THE DATA
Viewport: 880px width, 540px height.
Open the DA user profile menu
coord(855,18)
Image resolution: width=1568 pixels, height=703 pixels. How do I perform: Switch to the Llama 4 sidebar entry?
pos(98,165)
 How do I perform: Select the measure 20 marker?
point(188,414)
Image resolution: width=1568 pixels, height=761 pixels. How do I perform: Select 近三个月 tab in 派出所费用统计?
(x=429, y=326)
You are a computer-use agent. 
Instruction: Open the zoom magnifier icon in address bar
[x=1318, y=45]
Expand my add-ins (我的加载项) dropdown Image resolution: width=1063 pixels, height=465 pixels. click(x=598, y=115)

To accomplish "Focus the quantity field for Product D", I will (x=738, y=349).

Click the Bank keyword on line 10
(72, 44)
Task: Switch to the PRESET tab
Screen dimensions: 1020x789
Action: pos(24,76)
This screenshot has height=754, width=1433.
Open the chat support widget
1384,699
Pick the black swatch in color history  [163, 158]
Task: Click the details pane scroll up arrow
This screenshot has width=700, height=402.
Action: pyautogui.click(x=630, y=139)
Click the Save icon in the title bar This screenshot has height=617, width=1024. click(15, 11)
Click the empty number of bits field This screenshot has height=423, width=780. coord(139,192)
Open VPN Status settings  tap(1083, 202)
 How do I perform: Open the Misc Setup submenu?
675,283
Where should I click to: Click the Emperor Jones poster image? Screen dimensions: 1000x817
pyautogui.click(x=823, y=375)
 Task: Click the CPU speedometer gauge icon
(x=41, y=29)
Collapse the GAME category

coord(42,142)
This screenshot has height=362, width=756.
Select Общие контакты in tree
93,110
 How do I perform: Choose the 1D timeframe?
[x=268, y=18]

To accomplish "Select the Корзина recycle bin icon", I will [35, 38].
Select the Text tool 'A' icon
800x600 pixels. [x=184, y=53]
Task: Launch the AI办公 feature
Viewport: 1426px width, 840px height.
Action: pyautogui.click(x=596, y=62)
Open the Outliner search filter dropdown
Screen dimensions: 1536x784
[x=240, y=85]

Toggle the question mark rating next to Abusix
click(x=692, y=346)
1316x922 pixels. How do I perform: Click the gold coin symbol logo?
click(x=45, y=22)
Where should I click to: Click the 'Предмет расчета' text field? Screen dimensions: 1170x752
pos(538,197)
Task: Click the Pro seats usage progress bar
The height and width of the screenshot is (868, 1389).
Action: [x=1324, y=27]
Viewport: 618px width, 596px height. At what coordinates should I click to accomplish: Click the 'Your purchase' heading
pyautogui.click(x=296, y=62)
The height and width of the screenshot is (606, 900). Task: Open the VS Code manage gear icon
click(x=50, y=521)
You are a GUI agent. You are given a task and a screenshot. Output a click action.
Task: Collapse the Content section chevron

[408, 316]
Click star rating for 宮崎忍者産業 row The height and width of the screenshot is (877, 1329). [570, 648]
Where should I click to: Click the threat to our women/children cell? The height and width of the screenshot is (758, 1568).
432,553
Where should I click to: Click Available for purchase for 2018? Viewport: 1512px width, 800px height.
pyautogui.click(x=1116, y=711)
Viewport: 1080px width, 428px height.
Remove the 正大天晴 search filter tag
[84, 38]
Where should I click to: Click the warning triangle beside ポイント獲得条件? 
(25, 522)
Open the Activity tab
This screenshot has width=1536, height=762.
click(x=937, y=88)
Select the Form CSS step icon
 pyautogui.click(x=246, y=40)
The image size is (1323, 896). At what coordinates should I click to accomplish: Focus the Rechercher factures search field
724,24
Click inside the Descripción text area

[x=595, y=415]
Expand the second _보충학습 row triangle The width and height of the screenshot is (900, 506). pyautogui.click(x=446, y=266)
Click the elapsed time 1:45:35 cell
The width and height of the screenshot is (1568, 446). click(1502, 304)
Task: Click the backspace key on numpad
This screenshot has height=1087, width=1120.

TASK
After reading the listing, copy all of it out exactly.

RESPONSE TO THIS TASK
Viewport: 880px width, 540px height.
Open the DA user profile menu
coord(855,18)
Image resolution: width=1568 pixels, height=703 pixels. How do I perform: Switch to the Llama 4 sidebar entry?
pos(98,165)
 How do I perform: Select the measure 20 marker?
point(188,414)
Image resolution: width=1568 pixels, height=761 pixels. How do I perform: Select 近三个月 tab in 派出所费用统计?
(x=429, y=326)
You are a computer-use agent. 
Instruction: Open the zoom magnifier icon in address bar
[x=1318, y=45]
Expand my add-ins (我的加载项) dropdown Image resolution: width=1063 pixels, height=465 pixels. click(x=598, y=115)

To accomplish "Focus the quantity field for Product D", I will (x=738, y=349).

Click the Bank keyword on line 10
(72, 44)
Task: Switch to the PRESET tab
Screen dimensions: 1020x789
Action: pos(24,76)
This screenshot has height=754, width=1433.
Open the chat support widget
1384,699
Pick the black swatch in color history  [163, 158]
Task: Click the details pane scroll up arrow
This screenshot has width=700, height=402.
Action: pyautogui.click(x=630, y=139)
Click the Save icon in the title bar This screenshot has height=617, width=1024. click(15, 11)
Click the empty number of bits field This screenshot has height=423, width=780. coord(139,192)
Open VPN Status settings  tap(1083, 202)
 How do I perform: Open the Misc Setup submenu?
675,283
Where should I click to: Click the Emperor Jones poster image? Screen dimensions: 1000x817
pyautogui.click(x=823, y=375)
 Task: Click the CPU speedometer gauge icon
(x=41, y=29)
Collapse the GAME category

coord(42,142)
This screenshot has height=362, width=756.
Select Общие контакты in tree
93,110
 How do I perform: Choose the 1D timeframe?
[x=268, y=18]

To accomplish "Select the Корзина recycle bin icon", I will [35, 38].
Select the Text tool 'A' icon
800x600 pixels. [x=184, y=53]
Task: Launch the AI办公 feature
Viewport: 1426px width, 840px height.
Action: pyautogui.click(x=596, y=62)
Open the Outliner search filter dropdown
Screen dimensions: 1536x784
[x=240, y=85]

Toggle the question mark rating next to Abusix
click(x=692, y=346)
1316x922 pixels. How do I perform: Click the gold coin symbol logo?
click(x=45, y=22)
Where should I click to: Click the 'Предмет расчета' text field? Screen dimensions: 1170x752
pos(538,197)
Task: Click the Pro seats usage progress bar
The height and width of the screenshot is (868, 1389).
Action: [x=1324, y=27]
Viewport: 618px width, 596px height. At what coordinates should I click to accomplish: Click the 'Your purchase' heading
pyautogui.click(x=296, y=62)
The height and width of the screenshot is (606, 900). Task: Open the VS Code manage gear icon
click(x=50, y=521)
You are a GUI agent. You are given a task and a screenshot. Output a click action.
Task: Collapse the Content section chevron

[408, 316]
Click star rating for 宮崎忍者産業 row The height and width of the screenshot is (877, 1329). [570, 648]
Where should I click to: Click the threat to our women/children cell? The height and width of the screenshot is (758, 1568).
432,553
Where should I click to: Click Available for purchase for 2018? Viewport: 1512px width, 800px height.
pyautogui.click(x=1116, y=711)
Viewport: 1080px width, 428px height.
Remove the 正大天晴 search filter tag
[84, 38]
Where should I click to: Click the warning triangle beside ポイント獲得条件? 
(25, 522)
Open the Activity tab
This screenshot has width=1536, height=762.
click(x=937, y=88)
Select the Form CSS step icon
 pyautogui.click(x=246, y=40)
The image size is (1323, 896). At what coordinates should I click to accomplish: Focus the Rechercher factures search field
724,24
Click inside the Descripción text area

[x=595, y=415]
Expand the second _보충학습 row triangle The width and height of the screenshot is (900, 506). pyautogui.click(x=446, y=266)
Click the elapsed time 1:45:35 cell
The width and height of the screenshot is (1568, 446). click(1502, 304)
Task: Click the backspace key on numpad
This screenshot has height=1087, width=1120.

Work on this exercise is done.